Task objective
Print the lines below exactly as written, with none missing.

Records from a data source

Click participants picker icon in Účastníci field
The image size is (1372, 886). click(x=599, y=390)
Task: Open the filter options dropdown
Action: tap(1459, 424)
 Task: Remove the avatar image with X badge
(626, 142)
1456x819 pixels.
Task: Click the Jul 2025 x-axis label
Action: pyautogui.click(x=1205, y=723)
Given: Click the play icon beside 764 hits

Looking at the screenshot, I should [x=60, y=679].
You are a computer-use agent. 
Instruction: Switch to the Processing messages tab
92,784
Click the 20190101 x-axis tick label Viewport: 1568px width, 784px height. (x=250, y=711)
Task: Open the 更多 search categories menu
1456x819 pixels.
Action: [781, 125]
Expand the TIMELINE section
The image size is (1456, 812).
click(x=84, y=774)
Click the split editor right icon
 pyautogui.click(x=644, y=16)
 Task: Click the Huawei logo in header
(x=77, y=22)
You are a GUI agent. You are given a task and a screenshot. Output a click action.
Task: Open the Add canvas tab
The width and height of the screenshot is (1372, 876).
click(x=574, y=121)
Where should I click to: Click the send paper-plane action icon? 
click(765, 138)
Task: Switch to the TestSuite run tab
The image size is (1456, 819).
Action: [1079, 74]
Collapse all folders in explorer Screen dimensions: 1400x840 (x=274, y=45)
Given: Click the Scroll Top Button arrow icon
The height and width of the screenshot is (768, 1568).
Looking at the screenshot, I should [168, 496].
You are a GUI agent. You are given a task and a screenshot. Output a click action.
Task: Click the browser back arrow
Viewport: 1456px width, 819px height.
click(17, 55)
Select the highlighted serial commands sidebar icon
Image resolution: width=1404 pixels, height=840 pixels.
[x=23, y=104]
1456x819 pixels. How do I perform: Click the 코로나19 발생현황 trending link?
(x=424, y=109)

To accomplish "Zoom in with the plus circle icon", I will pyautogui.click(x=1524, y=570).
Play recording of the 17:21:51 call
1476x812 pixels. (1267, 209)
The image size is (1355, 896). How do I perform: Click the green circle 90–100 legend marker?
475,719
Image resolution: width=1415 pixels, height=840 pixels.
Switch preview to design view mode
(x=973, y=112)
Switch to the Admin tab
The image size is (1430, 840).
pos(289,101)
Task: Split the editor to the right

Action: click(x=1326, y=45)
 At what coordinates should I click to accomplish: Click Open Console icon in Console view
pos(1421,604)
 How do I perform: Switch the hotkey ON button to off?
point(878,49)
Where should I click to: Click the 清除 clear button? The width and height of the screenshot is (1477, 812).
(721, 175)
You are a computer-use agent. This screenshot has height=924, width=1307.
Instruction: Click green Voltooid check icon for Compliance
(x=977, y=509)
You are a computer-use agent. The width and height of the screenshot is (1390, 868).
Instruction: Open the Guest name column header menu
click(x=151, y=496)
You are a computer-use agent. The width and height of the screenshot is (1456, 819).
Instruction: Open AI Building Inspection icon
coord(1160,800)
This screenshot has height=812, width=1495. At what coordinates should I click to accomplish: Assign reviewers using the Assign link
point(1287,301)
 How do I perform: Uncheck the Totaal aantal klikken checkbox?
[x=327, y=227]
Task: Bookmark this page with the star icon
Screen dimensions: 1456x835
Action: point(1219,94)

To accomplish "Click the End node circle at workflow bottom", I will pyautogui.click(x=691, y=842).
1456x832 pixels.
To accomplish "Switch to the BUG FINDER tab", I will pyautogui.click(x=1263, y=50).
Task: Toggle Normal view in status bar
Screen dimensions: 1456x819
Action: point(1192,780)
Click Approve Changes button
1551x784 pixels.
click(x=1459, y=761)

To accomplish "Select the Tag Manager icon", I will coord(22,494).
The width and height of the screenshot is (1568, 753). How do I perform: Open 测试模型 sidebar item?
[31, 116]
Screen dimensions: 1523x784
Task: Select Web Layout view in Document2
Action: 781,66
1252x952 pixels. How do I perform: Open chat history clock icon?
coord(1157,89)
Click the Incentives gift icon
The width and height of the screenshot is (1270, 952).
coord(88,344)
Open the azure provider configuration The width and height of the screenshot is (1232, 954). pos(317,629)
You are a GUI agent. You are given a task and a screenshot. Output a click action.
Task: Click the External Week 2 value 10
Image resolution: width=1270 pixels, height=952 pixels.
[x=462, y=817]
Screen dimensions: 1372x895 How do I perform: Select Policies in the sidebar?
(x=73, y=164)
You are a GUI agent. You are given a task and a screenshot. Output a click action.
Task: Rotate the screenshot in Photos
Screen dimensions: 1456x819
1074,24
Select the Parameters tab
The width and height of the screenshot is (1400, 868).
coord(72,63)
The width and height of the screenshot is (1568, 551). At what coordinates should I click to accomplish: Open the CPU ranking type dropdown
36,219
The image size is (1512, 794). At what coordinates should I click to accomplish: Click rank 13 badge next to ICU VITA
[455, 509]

Output
Click participants picker icon in Účastníci field
The image size is (1372, 886). click(x=599, y=390)
Task: Open the filter options dropdown
Action: tap(1459, 424)
 Task: Remove the avatar image with X badge
(626, 142)
1456x819 pixels.
Task: Click the Jul 2025 x-axis label
Action: pyautogui.click(x=1205, y=723)
Given: Click the play icon beside 764 hits

Looking at the screenshot, I should [x=60, y=679].
You are a computer-use agent. 
Instruction: Switch to the Processing messages tab
92,784
Click the 20190101 x-axis tick label Viewport: 1568px width, 784px height. (x=250, y=711)
Task: Open the 更多 search categories menu
1456x819 pixels.
Action: [781, 125]
Expand the TIMELINE section
The image size is (1456, 812).
click(x=84, y=774)
Click the split editor right icon
 pyautogui.click(x=644, y=16)
 Task: Click the Huawei logo in header
(x=77, y=22)
You are a GUI agent. You are given a task and a screenshot. Output a click action.
Task: Open the Add canvas tab
The width and height of the screenshot is (1372, 876).
click(x=574, y=121)
Where should I click to: Click the send paper-plane action icon? 
click(765, 138)
Task: Switch to the TestSuite run tab
The image size is (1456, 819).
Action: [1079, 74]
Collapse all folders in explorer Screen dimensions: 1400x840 (x=274, y=45)
Given: Click the Scroll Top Button arrow icon
The height and width of the screenshot is (768, 1568).
Looking at the screenshot, I should [168, 496].
You are a GUI agent. You are given a task and a screenshot. Output a click action.
Task: Click the browser back arrow
Viewport: 1456px width, 819px height.
click(17, 55)
Select the highlighted serial commands sidebar icon
Image resolution: width=1404 pixels, height=840 pixels.
[x=23, y=104]
1456x819 pixels. How do I perform: Click the 코로나19 발생현황 trending link?
(x=424, y=109)

To accomplish "Zoom in with the plus circle icon", I will pyautogui.click(x=1524, y=570).
Play recording of the 17:21:51 call
1476x812 pixels. (1267, 209)
The image size is (1355, 896). How do I perform: Click the green circle 90–100 legend marker?
475,719
Image resolution: width=1415 pixels, height=840 pixels.
Switch preview to design view mode
(x=973, y=112)
Switch to the Admin tab
The image size is (1430, 840).
pos(289,101)
Task: Split the editor to the right

Action: click(x=1326, y=45)
 At what coordinates should I click to accomplish: Click Open Console icon in Console view
pos(1421,604)
 How do I perform: Switch the hotkey ON button to off?
point(878,49)
Where should I click to: Click the 清除 clear button? The width and height of the screenshot is (1477, 812).
(721, 175)
You are a computer-use agent. This screenshot has height=924, width=1307.
Instruction: Click green Voltooid check icon for Compliance
(x=977, y=509)
You are a computer-use agent. The width and height of the screenshot is (1390, 868).
Instruction: Open the Guest name column header menu
click(x=151, y=496)
You are a computer-use agent. The width and height of the screenshot is (1456, 819).
Instruction: Open AI Building Inspection icon
coord(1160,800)
This screenshot has height=812, width=1495. At what coordinates should I click to accomplish: Assign reviewers using the Assign link
point(1287,301)
 How do I perform: Uncheck the Totaal aantal klikken checkbox?
[x=327, y=227]
Task: Bookmark this page with the star icon
Screen dimensions: 1456x835
Action: point(1219,94)

To accomplish "Click the End node circle at workflow bottom", I will pyautogui.click(x=691, y=842).
1456x832 pixels.
To accomplish "Switch to the BUG FINDER tab", I will pyautogui.click(x=1263, y=50).
Task: Toggle Normal view in status bar
Screen dimensions: 1456x819
Action: point(1192,780)
Click Approve Changes button
1551x784 pixels.
click(x=1459, y=761)

To accomplish "Select the Tag Manager icon", I will coord(22,494).
The width and height of the screenshot is (1568, 753). How do I perform: Open 测试模型 sidebar item?
[31, 116]
Screen dimensions: 1523x784
Task: Select Web Layout view in Document2
Action: 781,66
1252x952 pixels. How do I perform: Open chat history clock icon?
coord(1157,89)
Click the Incentives gift icon
The width and height of the screenshot is (1270, 952).
coord(88,344)
Open the azure provider configuration The width and height of the screenshot is (1232, 954). pos(317,629)
You are a GUI agent. You are given a task and a screenshot. Output a click action.
Task: Click the External Week 2 value 10
Image resolution: width=1270 pixels, height=952 pixels.
[x=462, y=817]
Screen dimensions: 1372x895 How do I perform: Select Policies in the sidebar?
(x=73, y=164)
You are a GUI agent. You are given a task and a screenshot. Output a click action.
Task: Rotate the screenshot in Photos
Screen dimensions: 1456x819
1074,24
Select the Parameters tab
The width and height of the screenshot is (1400, 868).
coord(72,63)
The width and height of the screenshot is (1568, 551). At what coordinates should I click to accomplish: Open the CPU ranking type dropdown
36,219
The image size is (1512, 794). At what coordinates should I click to accomplish: Click rank 13 badge next to ICU VITA
[455, 509]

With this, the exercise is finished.